··· Task inputs

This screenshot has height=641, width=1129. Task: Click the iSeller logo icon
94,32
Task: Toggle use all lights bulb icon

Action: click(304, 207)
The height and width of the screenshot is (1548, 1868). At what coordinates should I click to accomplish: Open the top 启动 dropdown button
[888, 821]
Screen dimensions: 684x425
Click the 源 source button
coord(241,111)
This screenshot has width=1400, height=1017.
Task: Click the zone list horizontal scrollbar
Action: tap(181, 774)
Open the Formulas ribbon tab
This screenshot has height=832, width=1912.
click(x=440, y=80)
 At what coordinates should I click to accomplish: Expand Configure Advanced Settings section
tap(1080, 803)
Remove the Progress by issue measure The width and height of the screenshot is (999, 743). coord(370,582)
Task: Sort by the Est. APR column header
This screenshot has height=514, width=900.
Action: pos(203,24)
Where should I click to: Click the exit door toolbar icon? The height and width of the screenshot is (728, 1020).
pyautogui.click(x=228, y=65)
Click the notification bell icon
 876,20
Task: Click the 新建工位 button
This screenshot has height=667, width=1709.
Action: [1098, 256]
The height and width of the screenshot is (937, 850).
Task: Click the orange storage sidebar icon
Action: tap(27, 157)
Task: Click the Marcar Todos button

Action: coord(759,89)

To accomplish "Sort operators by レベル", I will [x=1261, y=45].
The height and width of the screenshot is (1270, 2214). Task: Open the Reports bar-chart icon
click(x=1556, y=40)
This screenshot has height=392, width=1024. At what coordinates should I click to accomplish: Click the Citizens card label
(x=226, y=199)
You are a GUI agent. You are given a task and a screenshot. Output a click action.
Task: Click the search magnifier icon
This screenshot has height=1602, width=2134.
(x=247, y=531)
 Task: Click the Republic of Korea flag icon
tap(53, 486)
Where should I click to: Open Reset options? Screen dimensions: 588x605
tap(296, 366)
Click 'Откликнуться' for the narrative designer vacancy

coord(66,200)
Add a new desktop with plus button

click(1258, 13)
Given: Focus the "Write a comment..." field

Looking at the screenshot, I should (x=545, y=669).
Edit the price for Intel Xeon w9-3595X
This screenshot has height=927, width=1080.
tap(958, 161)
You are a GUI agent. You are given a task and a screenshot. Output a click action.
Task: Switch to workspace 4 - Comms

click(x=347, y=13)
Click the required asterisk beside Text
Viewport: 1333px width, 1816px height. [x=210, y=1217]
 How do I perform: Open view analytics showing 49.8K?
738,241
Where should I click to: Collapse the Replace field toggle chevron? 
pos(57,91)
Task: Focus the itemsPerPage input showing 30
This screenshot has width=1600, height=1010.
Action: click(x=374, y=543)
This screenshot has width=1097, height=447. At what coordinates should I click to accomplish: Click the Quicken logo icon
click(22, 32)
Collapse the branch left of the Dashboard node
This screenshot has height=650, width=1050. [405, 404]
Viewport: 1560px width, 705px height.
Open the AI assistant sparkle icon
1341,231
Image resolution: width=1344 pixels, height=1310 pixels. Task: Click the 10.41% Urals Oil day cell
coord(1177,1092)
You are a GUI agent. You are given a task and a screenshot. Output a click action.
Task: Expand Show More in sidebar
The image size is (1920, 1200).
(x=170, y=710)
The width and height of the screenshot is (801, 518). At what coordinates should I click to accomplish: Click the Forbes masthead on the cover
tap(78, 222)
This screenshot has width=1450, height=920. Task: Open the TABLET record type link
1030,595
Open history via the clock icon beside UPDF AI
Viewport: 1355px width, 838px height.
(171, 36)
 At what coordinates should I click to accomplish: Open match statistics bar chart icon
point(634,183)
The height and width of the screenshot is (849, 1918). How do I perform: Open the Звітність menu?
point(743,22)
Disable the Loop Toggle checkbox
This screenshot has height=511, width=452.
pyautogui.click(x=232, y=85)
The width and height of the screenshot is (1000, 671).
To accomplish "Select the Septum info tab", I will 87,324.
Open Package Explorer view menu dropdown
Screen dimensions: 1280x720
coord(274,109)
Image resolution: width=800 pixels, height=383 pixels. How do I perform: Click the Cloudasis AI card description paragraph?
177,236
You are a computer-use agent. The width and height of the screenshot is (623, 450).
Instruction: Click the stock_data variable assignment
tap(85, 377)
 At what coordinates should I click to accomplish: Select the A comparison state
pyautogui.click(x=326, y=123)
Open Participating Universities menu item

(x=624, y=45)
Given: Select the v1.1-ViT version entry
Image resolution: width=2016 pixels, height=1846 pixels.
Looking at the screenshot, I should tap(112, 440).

······

## Directions for this task
Change every "Screen dimensions" in the records to "Display size", and keep the rest of the lines the same.

## Complete output
This screenshot has height=641, width=1129. Task: Click the iSeller logo icon
94,32
Task: Toggle use all lights bulb icon

Action: click(304, 207)
The height and width of the screenshot is (1548, 1868). At what coordinates should I click to accomplish: Open the top 启动 dropdown button
[888, 821]
Display size: 684x425
Click the 源 source button
coord(241,111)
This screenshot has width=1400, height=1017.
Task: Click the zone list horizontal scrollbar
Action: tap(181, 774)
Open the Formulas ribbon tab
This screenshot has height=832, width=1912.
click(x=440, y=80)
 At what coordinates should I click to accomplish: Expand Configure Advanced Settings section
tap(1080, 803)
Remove the Progress by issue measure The width and height of the screenshot is (999, 743). coord(370,582)
Task: Sort by the Est. APR column header
This screenshot has height=514, width=900.
Action: pos(203,24)
Where should I click to: Click the exit door toolbar icon? The height and width of the screenshot is (728, 1020).
pyautogui.click(x=228, y=65)
Click the notification bell icon
 876,20
Task: Click the 新建工位 button
This screenshot has height=667, width=1709.
Action: [1098, 256]
The height and width of the screenshot is (937, 850).
Task: Click the orange storage sidebar icon
Action: tap(27, 157)
Task: Click the Marcar Todos button

Action: coord(759,89)

To accomplish "Sort operators by レベル", I will [x=1261, y=45].
The height and width of the screenshot is (1270, 2214). Task: Open the Reports bar-chart icon
click(x=1556, y=40)
This screenshot has height=392, width=1024. At what coordinates should I click to accomplish: Click the Citizens card label
(x=226, y=199)
You are a GUI agent. You are given a task and a screenshot. Output a click action.
Task: Click the search magnifier icon
This screenshot has height=1602, width=2134.
(x=247, y=531)
 Task: Click the Republic of Korea flag icon
tap(53, 486)
Where should I click to: Open Reset options? Display size: 588x605
tap(296, 366)
Click 'Откликнуться' for the narrative designer vacancy

coord(66,200)
Add a new desktop with plus button

click(1258, 13)
Given: Focus the "Write a comment..." field

Looking at the screenshot, I should (x=545, y=669).
Edit the price for Intel Xeon w9-3595X
This screenshot has height=927, width=1080.
tap(958, 161)
You are a GUI agent. You are given a task and a screenshot. Output a click action.
Task: Switch to workspace 4 - Comms

click(x=347, y=13)
Click the required asterisk beside Text
Viewport: 1333px width, 1816px height. [x=210, y=1217]
 How do I perform: Open view analytics showing 49.8K?
738,241
Where should I click to: Collapse the Replace field toggle chevron? 
pos(57,91)
Task: Focus the itemsPerPage input showing 30
This screenshot has width=1600, height=1010.
Action: click(x=374, y=543)
This screenshot has width=1097, height=447. At what coordinates should I click to accomplish: Click the Quicken logo icon
click(22, 32)
Collapse the branch left of the Dashboard node
This screenshot has height=650, width=1050. [405, 404]
Viewport: 1560px width, 705px height.
Open the AI assistant sparkle icon
1341,231
Image resolution: width=1344 pixels, height=1310 pixels. Task: Click the 10.41% Urals Oil day cell
coord(1177,1092)
You are a GUI agent. You are given a task and a screenshot. Output a click action.
Task: Expand Show More in sidebar
The image size is (1920, 1200).
(x=170, y=710)
The width and height of the screenshot is (801, 518). At what coordinates should I click to accomplish: Click the Forbes masthead on the cover
tap(78, 222)
This screenshot has width=1450, height=920. Task: Open the TABLET record type link
1030,595
Open history via the clock icon beside UPDF AI
Viewport: 1355px width, 838px height.
(171, 36)
 At what coordinates should I click to accomplish: Open match statistics bar chart icon
point(634,183)
The height and width of the screenshot is (849, 1918). How do I perform: Open the Звітність menu?
point(743,22)
Disable the Loop Toggle checkbox
This screenshot has height=511, width=452.
pyautogui.click(x=232, y=85)
The width and height of the screenshot is (1000, 671).
To accomplish "Select the Septum info tab", I will 87,324.
Open Package Explorer view menu dropdown
Display size: 1280x720
coord(274,109)
Image resolution: width=800 pixels, height=383 pixels. How do I perform: Click the Cloudasis AI card description paragraph?
177,236
You are a computer-use agent. The width and height of the screenshot is (623, 450).
Instruction: Click the stock_data variable assignment
tap(85, 377)
 At what coordinates should I click to accomplish: Select the A comparison state
pyautogui.click(x=326, y=123)
Open Participating Universities menu item

(x=624, y=45)
Given: Select the v1.1-ViT version entry
Image resolution: width=2016 pixels, height=1846 pixels.
Looking at the screenshot, I should tap(112, 440).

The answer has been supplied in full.